I lie there with the blanket pulled up to my chest, staring into the dark where his face should be. I can only make out pieces of him. The line of his shoulder. The shape of his head on the pillow. That scar catching the weakest bit of light from outside.

He’s the one who speaks first.

“My father was a hard man,” he says. His voice is flatter than before. Less careful. Like once he starts, he has to put some distance between himself and the words or they won’t come out at all.

I don’t interrupt.

“He believed pain made people useful. That softness got them killed. That fear was something you beat out early, before it turned into weakness.”

My throat tightens a little.

He says it like it’s old weather. Like it was just the climate he grew up in.

“He wasn’t violent, not how you would expect an abusive father to look like. Mostly he was controlled. Cold. The kind of man who could ruin your day with one look and make you feel grateful he stopped there.”

I stare into the dark and try to picture him younger. Smaller. Trying to be good in front of a man like that.

“Was he military too?” I ask.

“No.” The answer comes immediately. “He just liked obedience.”

There’s something in the way he says it that makes my chest ache.

I turn onto my side a little more, facing him fully now even if I can’t see much. “And your mother?”

A pause.

“Gone early.”

I wait, but that turns out to be all I’m getting on that.

He keeps going before I can decide whether to ask. “The fire happened when I was seventeen.”

My eyes catch on the scar again.

He doesn’t look at me. Just keeps staring into the ceiling-dark, speaking into it like it’s safer than speaking to me directly.

“There was an old outbuilding on the property. Half workshop, half storage. He liked sending me in there when he was angry. Said if I was going to waste space in his house, I could at least make myself useful somewhere else.”

I don’t say anything. I think he needs the silence more than comfort right now.

“One night,” he says, “when I was seventeen, there was a storm. Power kept cutting in and out. He sent me out there anyway.” His voice drops a little. “I remember the smell first. Fuel. Heat. Then smoke.”

He stops.

I can hear him breathe in once, slow and deliberate, like he’s forcing air through a place in himself that doesn’t open easily anymore.

“When I realized what was happening, it was already too late to get clear. Something came down. I don’t know if it was shelving or timber or part of the roof.

I remember the impact. Then I remember fire.

” His hand shifts once over his ribs, almost unconsciously.

“My face.
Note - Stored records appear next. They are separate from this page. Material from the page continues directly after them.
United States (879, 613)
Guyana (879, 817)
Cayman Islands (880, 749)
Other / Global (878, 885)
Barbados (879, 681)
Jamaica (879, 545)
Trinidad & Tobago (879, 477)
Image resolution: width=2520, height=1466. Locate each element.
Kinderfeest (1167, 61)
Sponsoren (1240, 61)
My neck. My shoulder. I couldn’t see properly for a while after. ”

The motel room feels even smaller now. The dark around us tighter.

“How did you get out?” I ask quietly.

He answers after a beat. “I don’t remember all of it.”
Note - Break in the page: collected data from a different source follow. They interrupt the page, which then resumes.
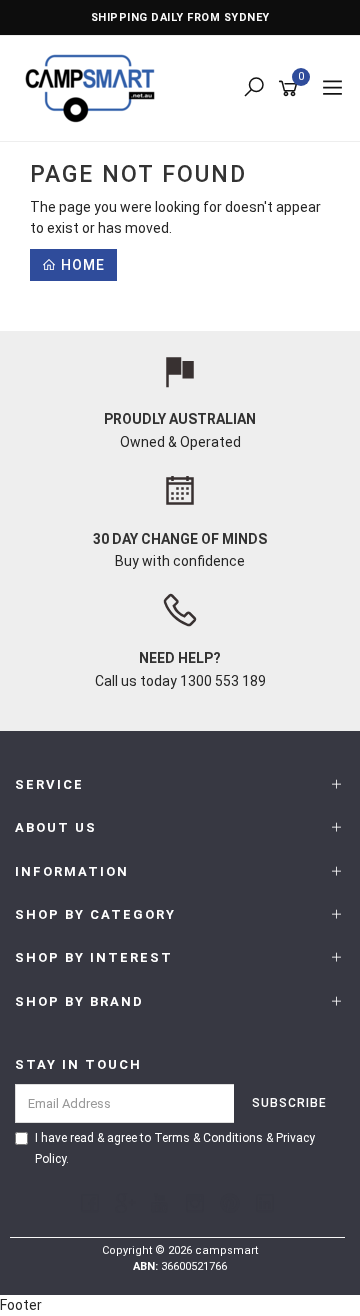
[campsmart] (95, 87)
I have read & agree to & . (175, 1148)
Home (81, 265)
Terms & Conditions (208, 1138)
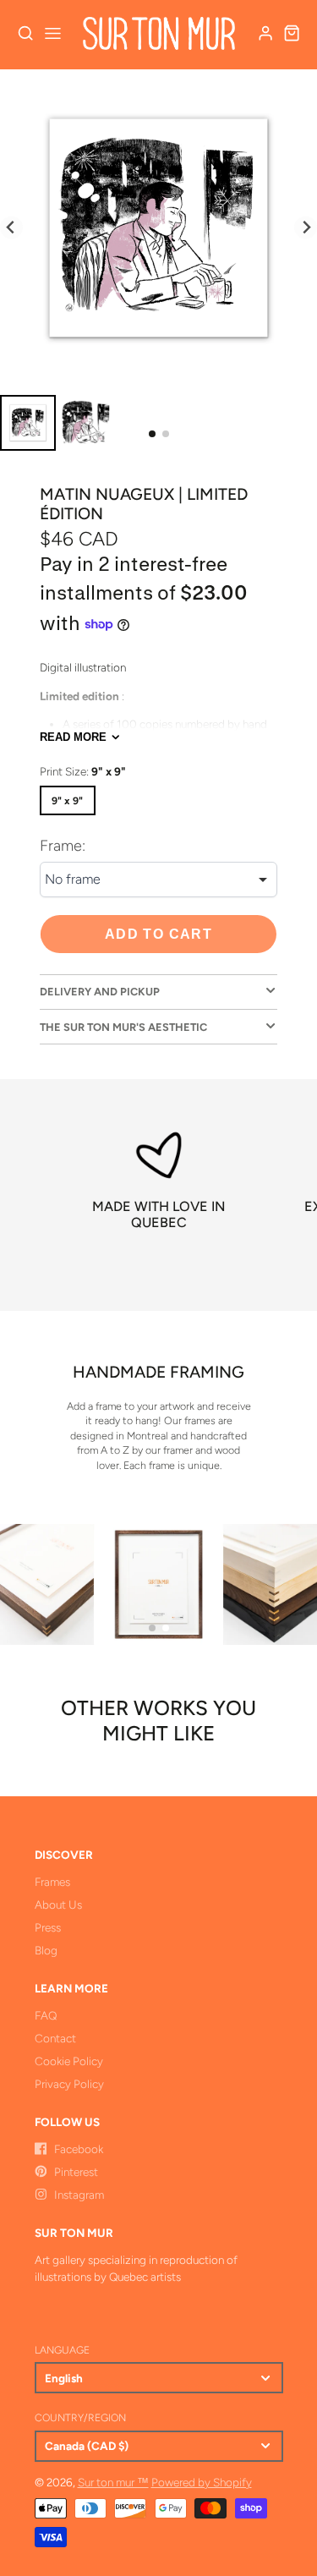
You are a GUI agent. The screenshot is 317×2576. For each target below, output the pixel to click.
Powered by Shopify (201, 2482)
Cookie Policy (69, 2061)
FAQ (46, 2015)
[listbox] (158, 879)
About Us (58, 1904)
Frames (52, 1881)
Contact (55, 2038)
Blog (46, 1950)
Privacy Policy (69, 2084)
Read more (73, 737)
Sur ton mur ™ (113, 2482)
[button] (152, 433)
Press (48, 1927)
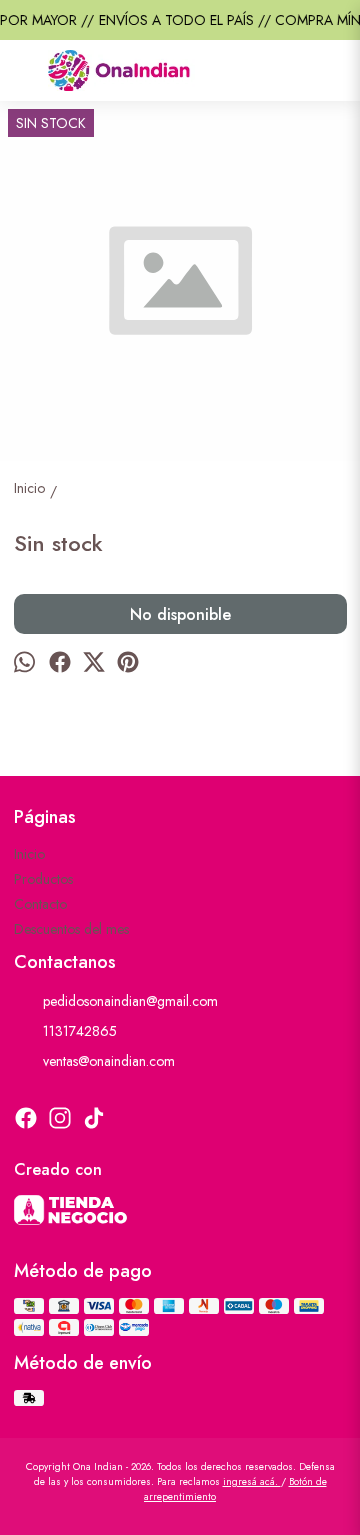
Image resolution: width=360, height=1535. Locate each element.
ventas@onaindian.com (109, 1061)
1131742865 (80, 1031)
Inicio (29, 854)
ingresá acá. (252, 1481)
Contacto (40, 904)
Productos (43, 879)
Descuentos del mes (71, 929)
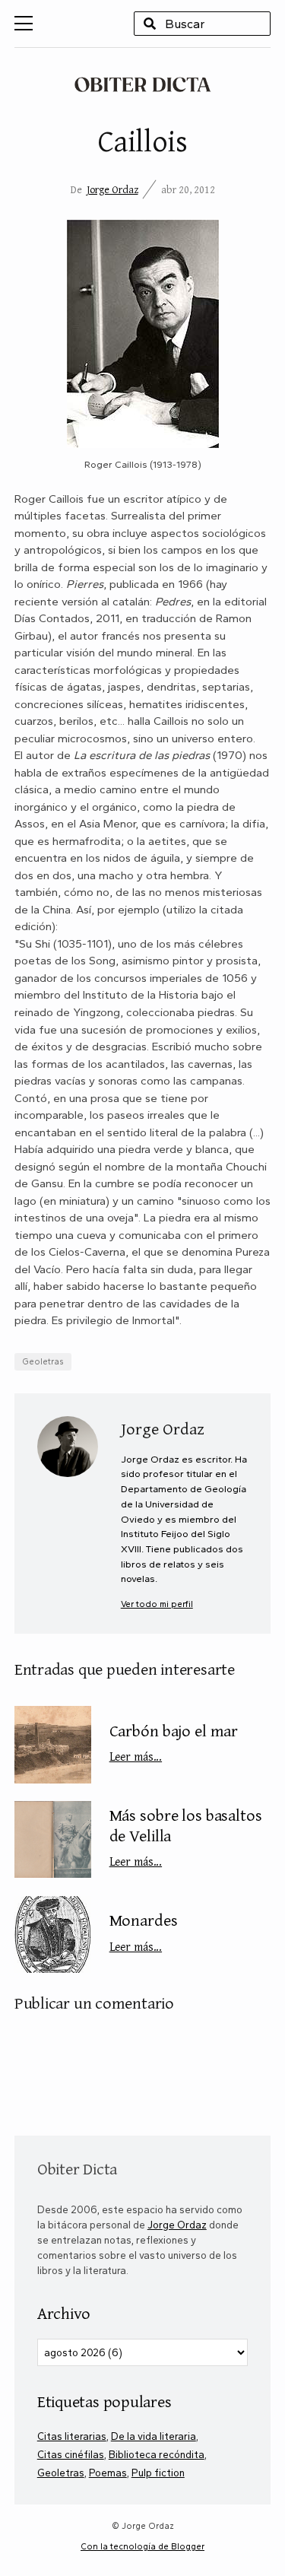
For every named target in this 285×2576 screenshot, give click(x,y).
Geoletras (43, 1361)
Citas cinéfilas (70, 2454)
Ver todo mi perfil (157, 1604)
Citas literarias (71, 2436)
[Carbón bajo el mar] (52, 1744)
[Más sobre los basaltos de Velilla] (52, 1839)
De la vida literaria (153, 2436)
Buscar (149, 23)
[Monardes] (52, 1934)
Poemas (108, 2472)
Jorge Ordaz (112, 189)
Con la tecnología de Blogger (142, 2546)
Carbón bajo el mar (173, 1741)
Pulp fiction (158, 2472)
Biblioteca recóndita (156, 2454)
That feels true and not true at the same time. Like he remembers enough and has decided the rest stays buried.

“I remember clawing at the door,” he says. “I remember the metal being too hot to touch. I remember thinking I was going to die there.”

The words go through me like cold water. I hug the blanket a little closer to myself. “And when you woke up?” I ask.

His laugh this time is very soft and has no humor in it at all. “I was alive. Which apparently disappointed him.”

I go still.

He doesn’t take it back.

“Your father said that?” I ask.

“No.” He shifts his head slightly on the pillow. “He didn’t have to.”